🤖 AI Summary
This study investigates how to design artificial moral advisors (AMAs) that guide users to “live with uncertainty” rather than impose definitive answers. Through LLM-to-LLM simulated dialogues, it systematically introduces and evaluates three uncertainty-scaffolding strategies—perspective proliferation, tension maintenance, and process reflection—comparing them against baseline, persuasive, and accommodating approaches. The experimental design incorporates both declarative and narrative role prompts, complemented by pre- and post-dialogue questionnaires to assess conversational quality. Findings reveal that the different strategies yield distinguishable dialogue patterns: declarative roles better express stance diversity, while narrative roles demonstrate more authentic belief revision. Crucially, the three scaffolding strategies each play a distinct and valuable role in sustaining high-quality ethical deliberation, surpassing evaluation frameworks focused solely on attitude change.
📝 Abstract
LLMs are increasingly deployed as Artificial Moral Advisors (AMA) in a variety of contexts: what kind of conversational patterns should they display? In this paper, we study how AMA can help their interlocutors "stay with the uncertainty". We propose three modes of uncertainty (Perspective-Multiplying, Tension-Preserving, Process-Reflecting) and compare them against three control conditions (Baseline, Persuasive, Sycophantic).

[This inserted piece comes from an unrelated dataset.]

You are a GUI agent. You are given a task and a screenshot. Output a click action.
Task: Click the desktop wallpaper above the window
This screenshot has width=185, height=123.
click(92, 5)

A user-agent LLM engages in a dialogue on an ethical dilemma with an AMA following a specific uncertainty strategy, and completes pre- and post-conversation questionnaires. We further examine the effect of two persona prompt formats (Declarative and Narrative). We found that (1) no single model dominates as a simulated user agent, with open models aligning with human ambiguity through between-persona divergence and closed models through within-persona hedging; (2) declarative personas better capture initial stance diversity while narrative personas show more realistic belief revision; (3) all six AMA strategies produce distinguishable conversational patterns; and (4) uncertainty strategies differ not in how much stance revision they produce, but in the quality of engagement they sustain.